Problema a resolver :: Reproduce literalmente el pasaje del texto sobre el fin de nuestra civilización comprendido entre "En cualquiera de" y "en el espacio.", ambos incluidos.

___ Fragmento a leer

Ninguna civilización perdura eternamente. Todos los grandes imperios – inca, griego, egipcio, asirio, romano, etc. -, tuvieron su esplendor y su ocaso, desapareciendo por circunstancias históricas debidas a decadencias, invasiones, enfermedades o cambios ideológicos. Cabe pensar con toda certitud que nuestra civilización Occidental actual tendrá, tarde o temprano, un final inevitable.
Nuestro planeta, como todos los cuerpos del espacio, cambia, se transforma afectado por el envejecimiento del Sol y de una forma más brusca por otros fenómenos, internos y externos. Cambios y fenómenos que afectan a las diferentes formas de vida provocando su extinción, adaptación o transformación. Cuando digo diferentes formas de vida incluyo la nuestra.
El final de la Tierra puede ser por causas muy distintas a la caída de los imperio antes citados. Nuestra final puede acaecer por un cambio climático brusco que envuelva la superficie terrestre de hielo y terribles temperaturas baja; o un cambio de extremo calor que evapore el agua y nos lleve a una situación insostenible. Otro escenario muy real es la erupción o explosión de un super volcán, como sería el caso de Yellowstone, un suceso que afectaría a la vida de toda la humanidad. Tenemos escenarios con antecedentes relativamente cercanos en el tiempo, como las glaciaciones o la inversión de los polos magnéticos, algo que ya sucedió hace 680.100 años y parece que es cíclico. Un suceso como este último inutilizaría toda nuestra civilización tecnológica. Existen otros sucesos más populares y posibles, algunos con grandes posibilidades, como son el impacto de un asteroide, la explosión de una estrella nova cercana o la simple autodestrucción humana por una guerra nuclear o bacteriológica.
En cualquiera de estos sucesos, lo único que puede quedar de testimonio de nuestra civilización, serían unos pocos habitantes que escapasen a bordo de grandes naves autosuficientes y se convirtiesen en nómadas del espacio. Un destino que está marcado suponiendo que, cuando suceda esas posibles apocalipsis, estemos lo suficiente avanzados para desarrollar esas naves de Noé, que nos permitan sobrevivir en el espacio.
Apoyándome en la tesis de que no estamos solos en el Universo, y que ha habido, hay y habrá vida en otros sistemas estelares, amplio este escenario hipotético.
Cuando, tarde o temprano, seamos nómadas del espacio, contactaremos con otros seres provenientes de otros planetas que también han llegado a su fin, ya que todos los planetas tiene un final, irremediablemente marcado por la vejez de la estrella en que orbitaban.

______
___ Filas mostradas

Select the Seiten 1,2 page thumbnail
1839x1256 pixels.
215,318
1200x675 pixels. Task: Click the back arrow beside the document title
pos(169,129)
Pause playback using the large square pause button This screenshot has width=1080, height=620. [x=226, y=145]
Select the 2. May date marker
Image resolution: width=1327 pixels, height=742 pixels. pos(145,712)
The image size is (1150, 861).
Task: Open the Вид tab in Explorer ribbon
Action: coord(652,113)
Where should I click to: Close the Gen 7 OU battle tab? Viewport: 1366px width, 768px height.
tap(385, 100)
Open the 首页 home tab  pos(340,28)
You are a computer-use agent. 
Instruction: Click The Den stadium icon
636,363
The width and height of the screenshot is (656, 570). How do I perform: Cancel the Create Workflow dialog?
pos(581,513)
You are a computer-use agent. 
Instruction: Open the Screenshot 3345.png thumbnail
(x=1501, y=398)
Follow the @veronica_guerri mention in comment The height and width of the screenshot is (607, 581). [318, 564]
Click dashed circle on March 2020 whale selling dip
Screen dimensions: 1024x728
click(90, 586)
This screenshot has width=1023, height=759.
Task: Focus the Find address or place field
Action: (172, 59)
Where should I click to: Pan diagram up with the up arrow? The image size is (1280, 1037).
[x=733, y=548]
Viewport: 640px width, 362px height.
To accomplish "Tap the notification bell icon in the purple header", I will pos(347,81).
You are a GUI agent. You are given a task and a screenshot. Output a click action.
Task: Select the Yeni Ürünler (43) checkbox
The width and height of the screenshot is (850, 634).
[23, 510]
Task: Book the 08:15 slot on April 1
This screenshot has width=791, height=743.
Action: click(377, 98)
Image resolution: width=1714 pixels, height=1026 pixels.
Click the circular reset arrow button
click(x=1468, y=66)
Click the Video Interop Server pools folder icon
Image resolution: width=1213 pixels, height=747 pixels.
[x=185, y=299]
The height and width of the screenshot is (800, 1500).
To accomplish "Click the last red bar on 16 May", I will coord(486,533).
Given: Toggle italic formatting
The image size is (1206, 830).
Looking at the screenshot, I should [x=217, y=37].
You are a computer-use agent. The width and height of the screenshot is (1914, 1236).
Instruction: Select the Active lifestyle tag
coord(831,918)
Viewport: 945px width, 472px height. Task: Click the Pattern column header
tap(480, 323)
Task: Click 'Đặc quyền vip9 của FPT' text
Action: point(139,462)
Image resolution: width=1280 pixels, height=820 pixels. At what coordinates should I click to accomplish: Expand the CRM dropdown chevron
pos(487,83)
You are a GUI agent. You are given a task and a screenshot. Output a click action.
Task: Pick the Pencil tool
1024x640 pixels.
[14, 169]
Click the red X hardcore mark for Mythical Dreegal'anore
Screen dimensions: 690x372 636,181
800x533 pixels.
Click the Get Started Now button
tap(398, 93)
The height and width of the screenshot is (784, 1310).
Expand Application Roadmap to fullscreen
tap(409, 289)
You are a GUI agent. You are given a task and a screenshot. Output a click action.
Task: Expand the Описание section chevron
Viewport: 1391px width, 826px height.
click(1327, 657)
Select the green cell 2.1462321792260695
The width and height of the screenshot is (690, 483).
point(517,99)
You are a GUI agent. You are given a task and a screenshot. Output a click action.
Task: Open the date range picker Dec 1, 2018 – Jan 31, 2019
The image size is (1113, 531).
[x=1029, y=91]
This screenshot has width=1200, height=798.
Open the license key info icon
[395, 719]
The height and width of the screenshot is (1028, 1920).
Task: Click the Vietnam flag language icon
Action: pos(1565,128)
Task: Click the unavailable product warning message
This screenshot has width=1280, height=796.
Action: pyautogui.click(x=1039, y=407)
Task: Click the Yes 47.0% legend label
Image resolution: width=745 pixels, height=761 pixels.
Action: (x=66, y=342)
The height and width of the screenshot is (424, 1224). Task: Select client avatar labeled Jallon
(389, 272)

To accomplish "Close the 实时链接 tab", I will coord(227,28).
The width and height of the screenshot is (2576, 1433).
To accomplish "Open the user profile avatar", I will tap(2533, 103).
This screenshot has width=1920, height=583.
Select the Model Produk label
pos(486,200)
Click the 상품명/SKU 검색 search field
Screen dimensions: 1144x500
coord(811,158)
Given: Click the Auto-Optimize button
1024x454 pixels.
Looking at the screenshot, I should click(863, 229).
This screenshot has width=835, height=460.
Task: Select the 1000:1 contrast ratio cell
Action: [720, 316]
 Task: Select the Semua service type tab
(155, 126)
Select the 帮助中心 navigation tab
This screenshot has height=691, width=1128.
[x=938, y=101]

______

Tarea completada ::
En cualquiera de estos sucesos, lo único que puede quedar de testimonio de nuestra civilización, serían unos pocos habitantes que escapasen a bordo de grandes naves autosuficientes y se convirtiesen en nómadas del espacio. Un destino que está marcado suponiendo que, cuando suceda esas posibles apocalipsis, estemos lo suficiente avanzados para desarrollar esas naves de Noé, que nos permitan sobrevivir en el espacio.